#### [Material supplied]
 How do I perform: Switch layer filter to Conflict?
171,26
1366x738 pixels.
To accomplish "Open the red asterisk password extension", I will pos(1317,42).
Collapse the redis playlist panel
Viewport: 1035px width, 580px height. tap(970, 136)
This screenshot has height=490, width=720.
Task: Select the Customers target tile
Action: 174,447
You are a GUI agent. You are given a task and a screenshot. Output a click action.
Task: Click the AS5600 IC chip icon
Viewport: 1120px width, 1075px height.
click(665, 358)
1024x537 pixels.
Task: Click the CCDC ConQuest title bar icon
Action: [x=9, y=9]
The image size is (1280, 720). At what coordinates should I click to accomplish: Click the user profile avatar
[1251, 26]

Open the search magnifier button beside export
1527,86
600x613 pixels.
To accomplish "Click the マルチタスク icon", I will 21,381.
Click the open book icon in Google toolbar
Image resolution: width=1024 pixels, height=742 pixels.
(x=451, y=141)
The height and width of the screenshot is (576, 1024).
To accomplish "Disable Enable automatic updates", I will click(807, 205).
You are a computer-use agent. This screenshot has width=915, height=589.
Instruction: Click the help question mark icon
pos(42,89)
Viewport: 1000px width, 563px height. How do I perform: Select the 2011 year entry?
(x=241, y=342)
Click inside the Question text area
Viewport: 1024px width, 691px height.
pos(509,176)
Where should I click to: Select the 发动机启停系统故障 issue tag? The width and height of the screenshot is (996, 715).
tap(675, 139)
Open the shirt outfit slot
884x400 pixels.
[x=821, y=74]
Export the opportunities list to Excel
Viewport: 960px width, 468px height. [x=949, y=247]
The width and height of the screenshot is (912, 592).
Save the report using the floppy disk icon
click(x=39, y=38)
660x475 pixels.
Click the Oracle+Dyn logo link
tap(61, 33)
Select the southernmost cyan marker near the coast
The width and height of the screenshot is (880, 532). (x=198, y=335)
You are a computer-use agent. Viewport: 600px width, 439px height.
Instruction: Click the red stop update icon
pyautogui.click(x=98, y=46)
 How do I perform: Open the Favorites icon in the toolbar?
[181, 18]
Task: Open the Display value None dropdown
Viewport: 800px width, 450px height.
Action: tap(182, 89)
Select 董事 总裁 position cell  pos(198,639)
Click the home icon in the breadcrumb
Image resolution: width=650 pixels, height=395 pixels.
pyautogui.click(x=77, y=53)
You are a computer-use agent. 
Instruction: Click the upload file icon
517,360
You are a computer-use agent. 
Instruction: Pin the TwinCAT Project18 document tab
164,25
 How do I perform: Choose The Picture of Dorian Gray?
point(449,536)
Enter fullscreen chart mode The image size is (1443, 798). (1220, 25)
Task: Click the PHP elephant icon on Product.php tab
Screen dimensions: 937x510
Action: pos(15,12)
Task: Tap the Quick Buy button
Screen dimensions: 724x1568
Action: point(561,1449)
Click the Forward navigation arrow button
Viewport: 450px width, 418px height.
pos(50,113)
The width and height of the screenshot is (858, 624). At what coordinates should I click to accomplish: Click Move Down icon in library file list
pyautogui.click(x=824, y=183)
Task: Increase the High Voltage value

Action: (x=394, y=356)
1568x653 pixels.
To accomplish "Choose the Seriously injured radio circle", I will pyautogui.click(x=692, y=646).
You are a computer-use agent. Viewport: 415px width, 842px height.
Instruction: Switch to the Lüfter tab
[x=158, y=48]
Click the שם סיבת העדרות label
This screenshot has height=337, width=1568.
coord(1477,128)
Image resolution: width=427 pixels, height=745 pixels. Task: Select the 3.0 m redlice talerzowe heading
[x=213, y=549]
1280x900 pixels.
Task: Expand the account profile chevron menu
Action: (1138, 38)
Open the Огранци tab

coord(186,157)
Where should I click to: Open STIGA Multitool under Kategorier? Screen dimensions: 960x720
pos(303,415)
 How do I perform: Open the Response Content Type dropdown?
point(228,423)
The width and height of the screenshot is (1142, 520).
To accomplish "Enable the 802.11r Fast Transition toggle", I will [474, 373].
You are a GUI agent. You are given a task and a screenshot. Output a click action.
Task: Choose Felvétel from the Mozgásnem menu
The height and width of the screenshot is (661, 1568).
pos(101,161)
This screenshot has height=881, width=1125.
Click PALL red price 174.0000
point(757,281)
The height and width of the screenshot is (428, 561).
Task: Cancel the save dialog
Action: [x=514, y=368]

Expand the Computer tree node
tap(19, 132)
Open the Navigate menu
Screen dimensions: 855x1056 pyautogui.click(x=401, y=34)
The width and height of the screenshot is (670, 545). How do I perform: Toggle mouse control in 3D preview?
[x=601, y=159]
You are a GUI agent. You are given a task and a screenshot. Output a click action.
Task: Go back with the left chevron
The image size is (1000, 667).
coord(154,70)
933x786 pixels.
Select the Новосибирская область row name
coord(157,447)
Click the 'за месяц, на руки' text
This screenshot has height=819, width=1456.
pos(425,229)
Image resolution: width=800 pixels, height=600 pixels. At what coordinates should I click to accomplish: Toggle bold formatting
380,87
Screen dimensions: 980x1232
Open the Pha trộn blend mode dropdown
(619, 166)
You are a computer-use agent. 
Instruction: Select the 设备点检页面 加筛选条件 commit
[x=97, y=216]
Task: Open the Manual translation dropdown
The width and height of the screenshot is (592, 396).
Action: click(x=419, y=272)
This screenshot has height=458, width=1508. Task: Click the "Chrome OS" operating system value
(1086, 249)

#### [Task to complete]
Extract the complete set of records unchanged.

#### [Output below]
 How do I perform: Switch layer filter to Conflict?
171,26
1366x738 pixels.
To accomplish "Open the red asterisk password extension", I will pos(1317,42).
Collapse the redis playlist panel
Viewport: 1035px width, 580px height. tap(970, 136)
This screenshot has height=490, width=720.
Task: Select the Customers target tile
Action: 174,447
You are a GUI agent. You are given a task and a screenshot. Output a click action.
Task: Click the AS5600 IC chip icon
Viewport: 1120px width, 1075px height.
click(665, 358)
1024x537 pixels.
Task: Click the CCDC ConQuest title bar icon
Action: [x=9, y=9]
The image size is (1280, 720). At what coordinates should I click to accomplish: Click the user profile avatar
[1251, 26]

Open the search magnifier button beside export
1527,86
600x613 pixels.
To accomplish "Click the マルチタスク icon", I will 21,381.
Click the open book icon in Google toolbar
Image resolution: width=1024 pixels, height=742 pixels.
(x=451, y=141)
The height and width of the screenshot is (576, 1024).
To accomplish "Disable Enable automatic updates", I will click(807, 205).
You are a computer-use agent. This screenshot has width=915, height=589.
Instruction: Click the help question mark icon
pos(42,89)
Viewport: 1000px width, 563px height. How do I perform: Select the 2011 year entry?
(x=241, y=342)
Click inside the Question text area
Viewport: 1024px width, 691px height.
pos(509,176)
Where should I click to: Select the 发动机启停系统故障 issue tag? The width and height of the screenshot is (996, 715).
tap(675, 139)
Open the shirt outfit slot
884x400 pixels.
[x=821, y=74]
Export the opportunities list to Excel
Viewport: 960px width, 468px height. [x=949, y=247]
The width and height of the screenshot is (912, 592).
Save the report using the floppy disk icon
click(x=39, y=38)
660x475 pixels.
Click the Oracle+Dyn logo link
tap(61, 33)
Select the southernmost cyan marker near the coast
The width and height of the screenshot is (880, 532). (x=198, y=335)
You are a computer-use agent. Viewport: 600px width, 439px height.
Instruction: Click the red stop update icon
pyautogui.click(x=98, y=46)
 How do I perform: Open the Favorites icon in the toolbar?
[181, 18]
Task: Open the Display value None dropdown
Viewport: 800px width, 450px height.
Action: tap(182, 89)
Select 董事 总裁 position cell  pos(198,639)
Click the home icon in the breadcrumb
Image resolution: width=650 pixels, height=395 pixels.
pyautogui.click(x=77, y=53)
You are a computer-use agent. 
Instruction: Click the upload file icon
517,360
You are a computer-use agent. 
Instruction: Pin the TwinCAT Project18 document tab
164,25
 How do I perform: Choose The Picture of Dorian Gray?
point(449,536)
Enter fullscreen chart mode The image size is (1443, 798). (1220, 25)
Task: Click the PHP elephant icon on Product.php tab
Screen dimensions: 937x510
Action: pos(15,12)
Task: Tap the Quick Buy button
Screen dimensions: 724x1568
Action: point(561,1449)
Click the Forward navigation arrow button
Viewport: 450px width, 418px height.
pos(50,113)
The width and height of the screenshot is (858, 624). At what coordinates should I click to accomplish: Click Move Down icon in library file list
pyautogui.click(x=824, y=183)
Task: Increase the High Voltage value

Action: (x=394, y=356)
1568x653 pixels.
To accomplish "Choose the Seriously injured radio circle", I will pyautogui.click(x=692, y=646).
You are a computer-use agent. Viewport: 415px width, 842px height.
Instruction: Switch to the Lüfter tab
[x=158, y=48]
Click the שם סיבת העדרות label
This screenshot has height=337, width=1568.
coord(1477,128)
Image resolution: width=427 pixels, height=745 pixels. Task: Select the 3.0 m redlice talerzowe heading
[x=213, y=549]
1280x900 pixels.
Task: Expand the account profile chevron menu
Action: (1138, 38)
Open the Огранци tab

coord(186,157)
Where should I click to: Open STIGA Multitool under Kategorier? Screen dimensions: 960x720
pos(303,415)
 How do I perform: Open the Response Content Type dropdown?
point(228,423)
The width and height of the screenshot is (1142, 520).
To accomplish "Enable the 802.11r Fast Transition toggle", I will [474, 373].
You are a GUI agent. You are given a task and a screenshot. Output a click action.
Task: Choose Felvétel from the Mozgásnem menu
The height and width of the screenshot is (661, 1568).
pos(101,161)
This screenshot has height=881, width=1125.
Click PALL red price 174.0000
point(757,281)
The height and width of the screenshot is (428, 561).
Task: Cancel the save dialog
Action: [x=514, y=368]

Expand the Computer tree node
tap(19, 132)
Open the Navigate menu
Screen dimensions: 855x1056 pyautogui.click(x=401, y=34)
The width and height of the screenshot is (670, 545). How do I perform: Toggle mouse control in 3D preview?
[x=601, y=159]
You are a GUI agent. You are given a task and a screenshot. Output a click action.
Task: Go back with the left chevron
The image size is (1000, 667).
coord(154,70)
933x786 pixels.
Select the Новосибирская область row name
coord(157,447)
Click the 'за месяц, на руки' text
This screenshot has height=819, width=1456.
pos(425,229)
Image resolution: width=800 pixels, height=600 pixels. At what coordinates should I click to accomplish: Toggle bold formatting
380,87
Screen dimensions: 980x1232
Open the Pha trộn blend mode dropdown
(619, 166)
You are a computer-use agent. 
Instruction: Select the 设备点检页面 加筛选条件 commit
[x=97, y=216]
Task: Open the Manual translation dropdown
The width and height of the screenshot is (592, 396).
Action: click(x=419, y=272)
This screenshot has height=458, width=1508. Task: Click the "Chrome OS" operating system value
(1086, 249)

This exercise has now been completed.